*EXERCISE AIM:*
Repeat the records below line by line, exactly, finishing on the line that contains "淚溝 (1399, 704)".

*SUPPLIED MATERIAL:*
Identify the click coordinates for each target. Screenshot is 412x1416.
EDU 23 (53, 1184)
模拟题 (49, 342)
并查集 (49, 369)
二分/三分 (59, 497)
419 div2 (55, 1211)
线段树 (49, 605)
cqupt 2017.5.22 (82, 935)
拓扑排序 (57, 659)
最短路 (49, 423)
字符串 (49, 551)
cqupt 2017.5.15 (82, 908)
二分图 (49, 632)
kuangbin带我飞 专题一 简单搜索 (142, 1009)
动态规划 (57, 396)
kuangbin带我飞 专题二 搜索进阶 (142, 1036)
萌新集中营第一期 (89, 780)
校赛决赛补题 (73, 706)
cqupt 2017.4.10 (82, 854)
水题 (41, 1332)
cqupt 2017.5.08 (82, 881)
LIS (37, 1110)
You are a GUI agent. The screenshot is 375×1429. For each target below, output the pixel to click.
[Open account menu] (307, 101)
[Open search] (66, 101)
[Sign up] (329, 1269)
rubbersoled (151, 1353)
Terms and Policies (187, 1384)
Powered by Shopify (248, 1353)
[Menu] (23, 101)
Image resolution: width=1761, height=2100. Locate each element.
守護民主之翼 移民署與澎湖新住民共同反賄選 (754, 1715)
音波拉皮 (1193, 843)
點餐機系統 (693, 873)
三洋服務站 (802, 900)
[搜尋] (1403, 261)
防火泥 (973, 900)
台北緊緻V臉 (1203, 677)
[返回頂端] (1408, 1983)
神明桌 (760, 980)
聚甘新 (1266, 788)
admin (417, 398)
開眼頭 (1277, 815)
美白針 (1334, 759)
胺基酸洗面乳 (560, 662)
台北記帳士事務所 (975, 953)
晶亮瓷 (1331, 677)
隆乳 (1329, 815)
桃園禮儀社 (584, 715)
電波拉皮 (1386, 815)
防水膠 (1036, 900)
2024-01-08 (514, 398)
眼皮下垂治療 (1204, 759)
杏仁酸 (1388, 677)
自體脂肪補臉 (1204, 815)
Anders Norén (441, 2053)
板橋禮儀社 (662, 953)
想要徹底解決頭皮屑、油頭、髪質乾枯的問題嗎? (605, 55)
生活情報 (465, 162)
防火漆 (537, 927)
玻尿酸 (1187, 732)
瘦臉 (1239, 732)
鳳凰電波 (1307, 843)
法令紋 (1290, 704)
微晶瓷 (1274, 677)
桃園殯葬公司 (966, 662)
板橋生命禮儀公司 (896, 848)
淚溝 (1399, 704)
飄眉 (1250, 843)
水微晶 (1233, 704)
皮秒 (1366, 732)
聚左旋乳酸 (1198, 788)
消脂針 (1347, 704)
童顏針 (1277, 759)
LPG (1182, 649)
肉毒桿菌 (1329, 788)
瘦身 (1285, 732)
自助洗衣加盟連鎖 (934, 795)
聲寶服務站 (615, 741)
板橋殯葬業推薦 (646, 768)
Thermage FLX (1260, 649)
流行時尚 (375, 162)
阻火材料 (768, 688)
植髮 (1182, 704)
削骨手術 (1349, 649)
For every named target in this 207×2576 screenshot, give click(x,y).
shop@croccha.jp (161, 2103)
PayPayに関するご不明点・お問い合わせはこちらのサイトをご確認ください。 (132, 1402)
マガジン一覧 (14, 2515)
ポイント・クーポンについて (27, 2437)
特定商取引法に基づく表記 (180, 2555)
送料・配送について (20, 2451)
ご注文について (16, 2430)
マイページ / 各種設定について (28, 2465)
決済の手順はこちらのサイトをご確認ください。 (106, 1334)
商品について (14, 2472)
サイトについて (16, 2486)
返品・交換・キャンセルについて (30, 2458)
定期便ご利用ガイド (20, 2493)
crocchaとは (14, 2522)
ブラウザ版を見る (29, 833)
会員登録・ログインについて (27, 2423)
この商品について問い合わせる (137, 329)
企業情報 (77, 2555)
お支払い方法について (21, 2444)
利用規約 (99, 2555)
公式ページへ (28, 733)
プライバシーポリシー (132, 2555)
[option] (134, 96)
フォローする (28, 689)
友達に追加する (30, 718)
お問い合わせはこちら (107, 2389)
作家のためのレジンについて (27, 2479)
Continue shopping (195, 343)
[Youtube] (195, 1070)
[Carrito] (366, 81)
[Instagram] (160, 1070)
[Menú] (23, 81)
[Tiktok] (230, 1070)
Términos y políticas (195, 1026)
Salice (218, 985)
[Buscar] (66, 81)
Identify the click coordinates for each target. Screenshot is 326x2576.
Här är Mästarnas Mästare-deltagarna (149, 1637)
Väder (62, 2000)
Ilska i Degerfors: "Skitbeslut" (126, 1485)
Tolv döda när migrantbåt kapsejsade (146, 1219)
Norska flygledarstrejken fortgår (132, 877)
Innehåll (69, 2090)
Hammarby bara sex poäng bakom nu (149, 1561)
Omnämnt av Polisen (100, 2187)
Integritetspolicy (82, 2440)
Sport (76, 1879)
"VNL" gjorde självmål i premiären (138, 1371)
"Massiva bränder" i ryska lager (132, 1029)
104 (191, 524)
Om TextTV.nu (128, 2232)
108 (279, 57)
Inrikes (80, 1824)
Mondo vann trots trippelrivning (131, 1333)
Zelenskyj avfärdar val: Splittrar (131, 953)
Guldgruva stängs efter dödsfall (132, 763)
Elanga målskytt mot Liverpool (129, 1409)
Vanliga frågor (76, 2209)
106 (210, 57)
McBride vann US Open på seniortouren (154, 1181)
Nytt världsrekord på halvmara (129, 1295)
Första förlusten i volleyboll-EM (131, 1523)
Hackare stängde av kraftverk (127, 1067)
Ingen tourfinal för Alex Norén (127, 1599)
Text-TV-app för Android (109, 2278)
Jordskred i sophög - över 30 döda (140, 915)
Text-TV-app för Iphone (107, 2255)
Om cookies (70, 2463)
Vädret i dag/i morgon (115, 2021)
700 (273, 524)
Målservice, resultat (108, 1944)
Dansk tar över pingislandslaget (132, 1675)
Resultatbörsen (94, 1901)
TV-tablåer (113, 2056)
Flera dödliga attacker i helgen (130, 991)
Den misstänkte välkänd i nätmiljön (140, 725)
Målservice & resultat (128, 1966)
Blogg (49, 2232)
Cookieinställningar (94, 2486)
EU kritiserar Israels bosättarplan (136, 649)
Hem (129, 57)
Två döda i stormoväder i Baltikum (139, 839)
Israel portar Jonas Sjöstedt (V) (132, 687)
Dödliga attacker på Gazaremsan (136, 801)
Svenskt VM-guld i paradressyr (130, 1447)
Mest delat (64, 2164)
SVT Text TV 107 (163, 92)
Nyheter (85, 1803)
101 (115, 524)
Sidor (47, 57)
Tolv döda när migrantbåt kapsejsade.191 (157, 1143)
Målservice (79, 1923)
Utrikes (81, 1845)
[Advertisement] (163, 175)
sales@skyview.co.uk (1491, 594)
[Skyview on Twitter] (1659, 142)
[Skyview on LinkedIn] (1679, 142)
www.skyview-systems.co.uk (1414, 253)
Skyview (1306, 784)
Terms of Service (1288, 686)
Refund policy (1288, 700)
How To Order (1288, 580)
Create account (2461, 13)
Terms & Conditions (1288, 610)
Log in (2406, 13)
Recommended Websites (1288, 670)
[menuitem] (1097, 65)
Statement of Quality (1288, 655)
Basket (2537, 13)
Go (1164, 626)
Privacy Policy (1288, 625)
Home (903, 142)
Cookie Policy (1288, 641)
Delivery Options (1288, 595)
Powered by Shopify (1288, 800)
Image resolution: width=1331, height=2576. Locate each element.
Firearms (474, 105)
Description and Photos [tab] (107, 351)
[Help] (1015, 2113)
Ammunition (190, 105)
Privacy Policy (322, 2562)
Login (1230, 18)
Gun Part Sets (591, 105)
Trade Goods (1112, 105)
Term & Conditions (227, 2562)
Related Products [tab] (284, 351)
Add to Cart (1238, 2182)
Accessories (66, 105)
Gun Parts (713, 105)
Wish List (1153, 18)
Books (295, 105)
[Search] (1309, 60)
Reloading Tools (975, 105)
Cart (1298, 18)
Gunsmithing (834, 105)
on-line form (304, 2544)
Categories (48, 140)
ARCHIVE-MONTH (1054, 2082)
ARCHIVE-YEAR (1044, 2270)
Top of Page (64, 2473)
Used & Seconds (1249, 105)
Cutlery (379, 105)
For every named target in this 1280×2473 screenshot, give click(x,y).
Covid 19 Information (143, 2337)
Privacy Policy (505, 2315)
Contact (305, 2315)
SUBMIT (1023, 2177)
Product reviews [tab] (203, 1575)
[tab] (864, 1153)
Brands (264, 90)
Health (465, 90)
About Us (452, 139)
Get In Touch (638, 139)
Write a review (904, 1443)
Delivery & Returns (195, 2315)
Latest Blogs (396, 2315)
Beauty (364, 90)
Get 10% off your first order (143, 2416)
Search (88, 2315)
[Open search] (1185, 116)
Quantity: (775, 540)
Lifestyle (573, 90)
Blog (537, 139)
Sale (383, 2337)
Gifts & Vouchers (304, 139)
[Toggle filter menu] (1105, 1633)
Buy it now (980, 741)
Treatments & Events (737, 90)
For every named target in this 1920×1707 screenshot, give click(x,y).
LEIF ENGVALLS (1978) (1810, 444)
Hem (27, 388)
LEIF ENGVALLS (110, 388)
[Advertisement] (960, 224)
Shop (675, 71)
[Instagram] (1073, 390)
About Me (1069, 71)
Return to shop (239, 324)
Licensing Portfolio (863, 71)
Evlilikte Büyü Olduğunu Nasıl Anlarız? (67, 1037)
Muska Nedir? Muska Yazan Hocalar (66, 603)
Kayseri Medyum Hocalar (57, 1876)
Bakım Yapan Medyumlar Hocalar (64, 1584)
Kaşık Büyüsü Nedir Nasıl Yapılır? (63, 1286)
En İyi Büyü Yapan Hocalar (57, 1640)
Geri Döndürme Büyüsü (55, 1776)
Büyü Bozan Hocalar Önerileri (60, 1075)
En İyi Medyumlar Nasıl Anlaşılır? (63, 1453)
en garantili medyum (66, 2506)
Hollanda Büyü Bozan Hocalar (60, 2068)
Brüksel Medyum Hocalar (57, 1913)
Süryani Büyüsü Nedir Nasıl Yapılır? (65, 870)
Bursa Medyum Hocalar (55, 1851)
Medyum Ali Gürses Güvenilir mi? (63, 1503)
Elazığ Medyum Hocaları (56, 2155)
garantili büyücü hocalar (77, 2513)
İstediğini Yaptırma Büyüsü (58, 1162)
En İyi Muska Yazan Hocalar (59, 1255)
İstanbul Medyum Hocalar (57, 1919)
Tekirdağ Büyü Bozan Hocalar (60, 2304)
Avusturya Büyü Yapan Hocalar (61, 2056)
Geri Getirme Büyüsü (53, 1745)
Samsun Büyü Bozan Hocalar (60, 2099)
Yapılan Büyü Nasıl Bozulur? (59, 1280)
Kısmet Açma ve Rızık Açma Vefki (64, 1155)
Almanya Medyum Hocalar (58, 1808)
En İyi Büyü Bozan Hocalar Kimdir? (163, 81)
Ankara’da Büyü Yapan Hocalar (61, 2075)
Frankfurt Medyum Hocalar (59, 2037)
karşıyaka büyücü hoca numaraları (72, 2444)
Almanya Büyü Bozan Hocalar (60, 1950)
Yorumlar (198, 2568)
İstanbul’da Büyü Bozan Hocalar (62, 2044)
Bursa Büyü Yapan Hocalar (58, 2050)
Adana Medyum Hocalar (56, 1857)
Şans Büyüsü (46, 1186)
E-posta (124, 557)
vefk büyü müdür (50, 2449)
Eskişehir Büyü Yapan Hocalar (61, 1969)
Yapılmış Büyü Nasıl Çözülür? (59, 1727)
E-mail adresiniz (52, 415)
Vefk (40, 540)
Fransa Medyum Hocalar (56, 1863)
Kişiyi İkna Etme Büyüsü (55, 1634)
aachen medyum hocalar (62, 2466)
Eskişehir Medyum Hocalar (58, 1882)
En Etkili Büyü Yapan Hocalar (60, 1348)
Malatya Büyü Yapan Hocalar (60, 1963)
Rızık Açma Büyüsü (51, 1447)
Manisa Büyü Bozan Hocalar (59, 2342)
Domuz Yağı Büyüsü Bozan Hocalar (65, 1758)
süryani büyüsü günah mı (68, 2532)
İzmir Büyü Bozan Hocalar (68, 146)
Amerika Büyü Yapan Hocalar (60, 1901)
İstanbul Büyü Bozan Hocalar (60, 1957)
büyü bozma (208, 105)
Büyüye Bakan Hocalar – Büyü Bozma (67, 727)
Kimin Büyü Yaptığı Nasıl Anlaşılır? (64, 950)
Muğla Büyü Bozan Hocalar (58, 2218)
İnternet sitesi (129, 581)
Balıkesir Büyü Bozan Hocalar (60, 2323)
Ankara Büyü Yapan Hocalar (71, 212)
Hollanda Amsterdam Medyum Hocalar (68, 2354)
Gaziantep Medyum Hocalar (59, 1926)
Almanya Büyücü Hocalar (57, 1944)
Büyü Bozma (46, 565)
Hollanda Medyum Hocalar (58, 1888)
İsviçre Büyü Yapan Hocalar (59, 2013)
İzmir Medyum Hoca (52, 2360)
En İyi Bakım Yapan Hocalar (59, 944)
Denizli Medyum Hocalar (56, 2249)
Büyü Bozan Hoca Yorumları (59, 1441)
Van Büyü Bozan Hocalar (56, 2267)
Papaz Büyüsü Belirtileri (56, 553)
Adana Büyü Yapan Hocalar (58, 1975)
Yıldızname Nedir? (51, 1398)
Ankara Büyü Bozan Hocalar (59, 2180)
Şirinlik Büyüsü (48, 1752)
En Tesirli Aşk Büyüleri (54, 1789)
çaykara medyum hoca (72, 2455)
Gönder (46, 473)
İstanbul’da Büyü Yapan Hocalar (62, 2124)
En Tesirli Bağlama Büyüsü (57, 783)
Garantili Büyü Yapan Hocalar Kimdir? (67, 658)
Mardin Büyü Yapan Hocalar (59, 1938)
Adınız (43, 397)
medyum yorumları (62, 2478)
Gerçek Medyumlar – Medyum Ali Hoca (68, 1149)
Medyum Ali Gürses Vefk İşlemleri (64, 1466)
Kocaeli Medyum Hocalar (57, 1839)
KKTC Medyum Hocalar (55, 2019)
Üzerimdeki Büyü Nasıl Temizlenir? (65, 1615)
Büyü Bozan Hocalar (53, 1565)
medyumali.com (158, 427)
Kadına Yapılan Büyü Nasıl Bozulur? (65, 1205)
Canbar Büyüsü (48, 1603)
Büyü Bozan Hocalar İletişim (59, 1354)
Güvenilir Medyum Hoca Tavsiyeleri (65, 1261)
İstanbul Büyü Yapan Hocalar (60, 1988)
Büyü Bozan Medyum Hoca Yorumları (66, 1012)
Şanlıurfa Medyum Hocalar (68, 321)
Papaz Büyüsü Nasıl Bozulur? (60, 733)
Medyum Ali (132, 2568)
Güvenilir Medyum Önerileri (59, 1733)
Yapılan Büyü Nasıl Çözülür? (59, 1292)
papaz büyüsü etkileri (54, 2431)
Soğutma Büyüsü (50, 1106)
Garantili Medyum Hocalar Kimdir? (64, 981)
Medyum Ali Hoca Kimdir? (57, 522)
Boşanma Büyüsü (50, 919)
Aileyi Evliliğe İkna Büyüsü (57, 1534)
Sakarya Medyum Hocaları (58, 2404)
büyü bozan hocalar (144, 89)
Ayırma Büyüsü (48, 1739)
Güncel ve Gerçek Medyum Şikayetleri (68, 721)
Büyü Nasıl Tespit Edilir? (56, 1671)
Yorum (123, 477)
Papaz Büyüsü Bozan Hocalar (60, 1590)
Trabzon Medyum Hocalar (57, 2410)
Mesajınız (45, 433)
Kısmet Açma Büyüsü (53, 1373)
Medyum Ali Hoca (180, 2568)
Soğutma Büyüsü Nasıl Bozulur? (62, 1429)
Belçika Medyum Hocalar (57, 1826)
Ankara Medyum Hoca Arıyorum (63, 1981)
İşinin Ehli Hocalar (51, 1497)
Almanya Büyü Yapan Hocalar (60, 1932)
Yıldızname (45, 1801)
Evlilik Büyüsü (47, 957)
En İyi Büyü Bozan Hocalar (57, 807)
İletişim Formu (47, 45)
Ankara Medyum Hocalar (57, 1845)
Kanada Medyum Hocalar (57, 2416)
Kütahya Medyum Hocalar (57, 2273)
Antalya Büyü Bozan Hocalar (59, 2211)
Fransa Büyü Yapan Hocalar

*ANSWER TO THIS TASK:*
Identify the click coordinates for each target. Screenshot is 412x1416.
EDU 23 (53, 1184)
模拟题 (49, 342)
并查集 (49, 369)
二分/三分 (59, 497)
419 div2 (55, 1211)
线段树 (49, 605)
cqupt 2017.5.22 (82, 935)
拓扑排序 (57, 659)
最短路 (49, 423)
字符串 (49, 551)
cqupt 2017.5.15 (82, 908)
二分图 (49, 632)
kuangbin带我飞 专题一 简单搜索 (142, 1009)
动态规划 (57, 396)
kuangbin带我飞 专题二 搜索进阶 (142, 1036)
萌新集中营第一期 (89, 780)
校赛决赛补题 (73, 706)
cqupt 2017.4.10 (82, 854)
水题 (41, 1332)
cqupt 2017.5.08 (82, 881)
LIS (37, 1110)
You are a GUI agent. The screenshot is 375×1429. For each target below, output the pixel to click.
[Open account menu] (307, 101)
[Open search] (66, 101)
[Sign up] (329, 1269)
rubbersoled (151, 1353)
Terms and Policies (187, 1384)
Powered by Shopify (248, 1353)
[Menu] (23, 101)
Image resolution: width=1761, height=2100. Locate each element.
守護民主之翼 移民署與澎湖新住民共同反賄選 (754, 1715)
音波拉皮 (1193, 843)
點餐機系統 (693, 873)
三洋服務站 (802, 900)
[搜尋] (1403, 261)
防火泥 (973, 900)
台北緊緻V臉 (1203, 677)
[返回頂端] (1408, 1983)
神明桌 (760, 980)
聚甘新 (1266, 788)
admin (417, 398)
開眼頭 (1277, 815)
美白針 (1334, 759)
胺基酸洗面乳 (560, 662)
台北記帳士事務所 (975, 953)
晶亮瓷 (1331, 677)
隆乳 (1329, 815)
桃園禮儀社 (584, 715)
電波拉皮 (1386, 815)
防水膠 (1036, 900)
2024-01-08 (514, 398)
眼皮下垂治療 (1204, 759)
杏仁酸 (1388, 677)
自體脂肪補臉 (1204, 815)
Anders Norén (441, 2053)
板橋禮儀社 (662, 953)
想要徹底解決頭皮屑、油頭、髪質乾枯的問題嗎? (605, 55)
生活情報 (465, 162)
防火漆 (537, 927)
玻尿酸 (1187, 732)
瘦臉 (1239, 732)
鳳凰電波 (1307, 843)
法令紋 (1290, 704)
微晶瓷 (1274, 677)
桃園殯葬公司 (966, 662)
板橋生命禮儀公司 (896, 848)
淚溝 (1399, 704)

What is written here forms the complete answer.